Retype exactly the lines below, starting with the line that contains "Where should I" and ending with the last line; leave out any pictures.

Records provided Start Marker

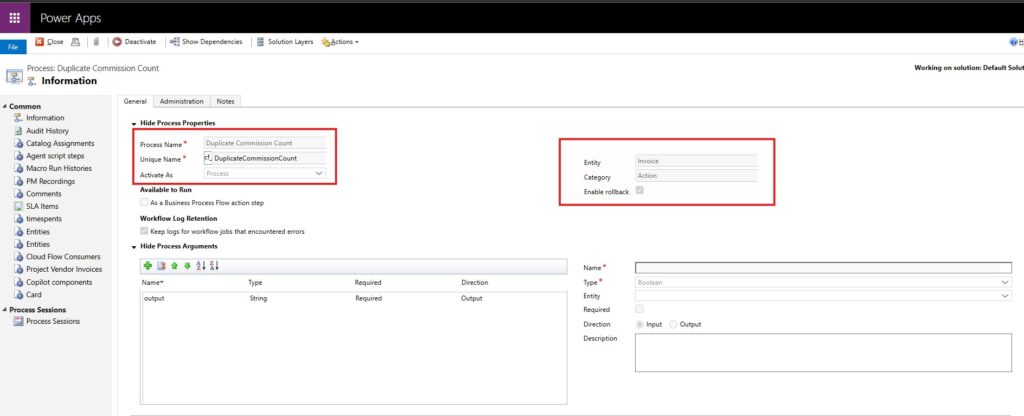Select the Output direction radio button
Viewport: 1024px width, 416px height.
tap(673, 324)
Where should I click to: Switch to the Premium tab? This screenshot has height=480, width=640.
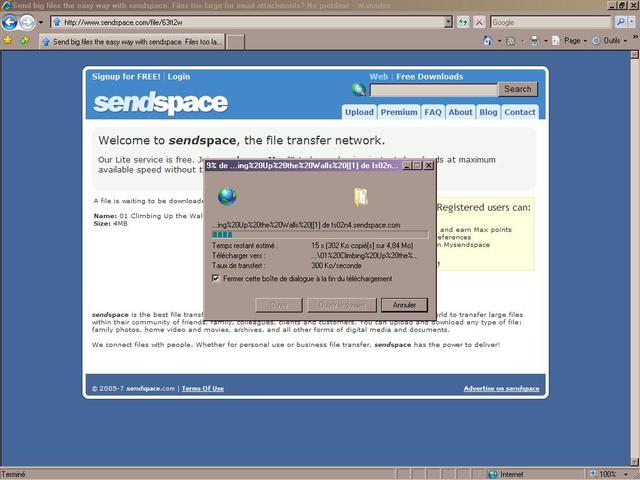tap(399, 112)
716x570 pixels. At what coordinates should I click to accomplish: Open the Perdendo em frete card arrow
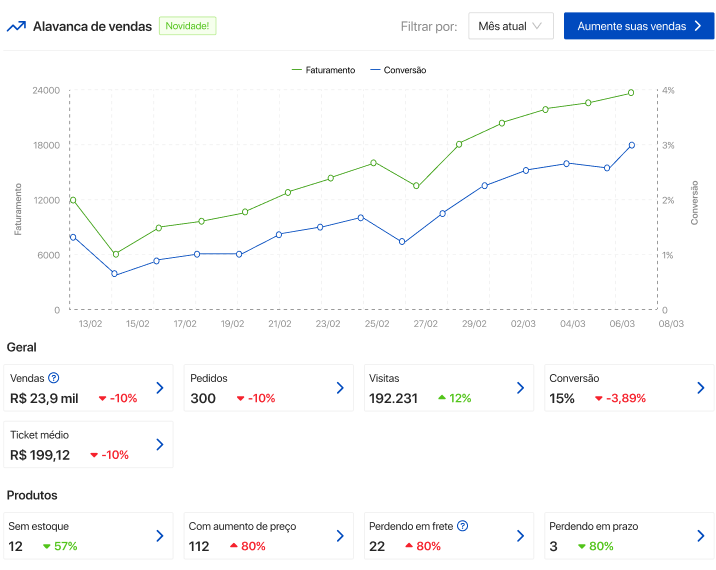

Records provided End Marker

Result for this task:
Where should I click to: Switch to the Premium tab? This screenshot has height=480, width=640.
tap(399, 112)
716x570 pixels. At what coordinates should I click to accomplish: Open the Perdendo em frete card arrow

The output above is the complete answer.